Textauszug:
***

Das Rätseln hat eine Ende: Am Freitag, dem 14. Juli, beschloß der Nationalrat seine vorzeitige Auflösung.
Regulär wäre die laufende Gesetzgebungsperiode des Nationalrats am 20. Dezember ausgelaufen, der letztmögliche
Wahltermin wäre der 26. November gewesen. Begründet wurde die Vorverlegung der Nationalratswahl auf den
1. Oktober damit, daß dadurch ein kurzer und sparsamer Wahlkampf ermöglicht werde. Zudem könne
damit noch im Jahr 2006 eine neue Regierung gebildet werden.
Am 27.07. wird der Hauptausschuß im Parlament die Verordnung der Bundesregierung beschließen, die sowohl
den definitiven Wahltag (also den 1. Oktober) als auch den Stichtag enthält, der vor allem für wahlwerbende
Gruppen von Bedeutung ist. Dieser liegt üblicherweise zwei Monate vor dem Wahltermin und wäre somit der
1. August.
Um bei der Nationalratswahl kandidieren zu können, muß eine wahlwerbende Gruppe Wahlvorschläge
einbringen, die entweder von einer bestimmten Zahl von Abgeordneten unterschrieben sein müssen oder - regional
gewichtet - 2600 Unterstützungserklärungen bedürfen, wobei Unterstützungswillige zur Beglaubigung
der Unterstützung die heimatliche Gemeindebehörde persönlich aufsuchen müssen. Letzter Termin
zur Einbringung dieser Bundeswahlvorschläge ist, ausgehend vom Stichtag 1. August, der 11. September. Zwei
Wochen vor der Wahl, am 15. September, veröffentlich dann das Innenministerium die Bundeswahlvorschläge.
Für drei der Parteien ist dieses Procedere - was die Wahlvorschläge anbelangt - vorerst nicht von Bedeutung,
sind doch schließlich die ÖVP mit 79, die SPÖ mit 69 und die Grünen mit 17 Mandataren im Nationalrat
vertreten. Anders verhält es sich für die FPÖ, die als "Freiheitlicher Parlamentsklub - BZÖ"
18 zählt. Nach der Trennung von FPÖ und BZÖ hatte sich am Status des Parlamentsklubs nichts geändert:
16 der 18 Abgeordneten hatten sich zum BZÖ, zwei zur FPÖ bekannt. Dieser "gemeinsame" Klub
war während der parlamentarischen Arbeit zwar immer wieder Grund für Auseinandersetzungen, doch Auswirkungen
werden sich wahrscheinlich für die FPÖ jetzt insoferne zeigen, als sie - mangels unterstützender
Abgeordneter - 2600 Unterstützungserklärungen wird sammeln müssen, um zur Wahl antreten zu können.

***

Datenabschnitt:
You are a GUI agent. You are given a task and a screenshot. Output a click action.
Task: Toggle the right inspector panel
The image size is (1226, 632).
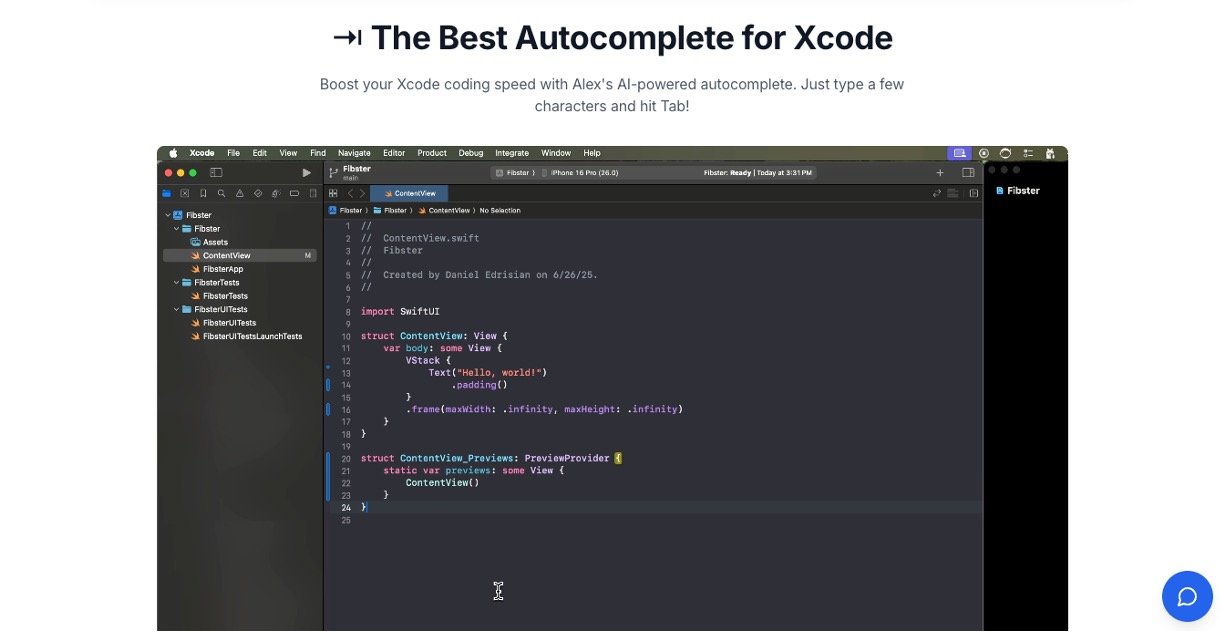968,173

***

Anforderungen:
1 – Gib den Text über die Nationalratswahl von „Regulär wäre die“ bis einschließlich „Regierung gebildet werden.“ wortgetreu wieder.
2 – Mit welcher Begründung wurde die Nationalratswahl laut dem Text über die Nationalratswahl auf den 1. Oktober vorverlegt? Antworte in ein bis drei Sätzen.
3 – Schreibe den Text über die Nationalratswahl im Anschluss an seinen letzten Satz weiter.

Die Ergebnisse:
1 –
Regulär wäre die laufende Gesetzgebungsperiode des Nationalrats am 20. Dezember ausgelaufen, der letztmögliche
Wahltermin wäre der 26. November gewesen. Begründet wurde die Vorverlegung der Nationalratswahl auf den
1. Oktober damit, daß dadurch ein kurzer und sparsamer Wahlkampf ermöglicht werde. Zudem könne
damit noch im Jahr 2006 eine neue Regierung gebildet werden.

2 – Die Vorverlegung sollte einen kurzen und sparsamen Wahlkampf ermöglichen. Außerdem könne so noch im Jahr 2006 eine neue Regierung gebildet werden.

3 –
Während für letztere der Einzug ins Hohe Haus nach der Wahl als praktisch gesichert gilt, steht dem BZÖ
noch einiges an Arbeit bevor. Denn trotz leicht steigender Zustimmung liegt der kleine Koalitionspartner der ÖVP
rund um die vier Prozent. Das ist die Hürde, die es zu überspringen gilt, um im Nationalrat überhaupt
vertreten zu sein. Dies gilt auch für den EU-Parlamentarier Hans-Peter Martin, der bei der letzten EU-Wahl
2004 aus dem Stand heraus immerhin 13,98 Prozent der Stimmen auf sich vereinen konnte. Meinungsforscher rechnen
dem "Einzelkämpfer" Martin auch für die Nationalratswahl einige Chancen aus, vorausgesetzt
natürlich, daß dieser auch kandidiert. In einem ORF-Interview vergangenen Woche stellte er fest, er
habe sich noch nicht entschlossen, es hänge letztlich auch von der Zeitspanne ab, die er für die Vorbereitung
der Kandidatur zur Verfügung hätte. Das betrifft vor allem die Aufbringung der 2600 Unterstützungserklärungen
und, so heißt es, inwieweit er mit der "Kronen Zeitung" rechnen kann, die 2004 seine Kandidatur
stark unterstützte.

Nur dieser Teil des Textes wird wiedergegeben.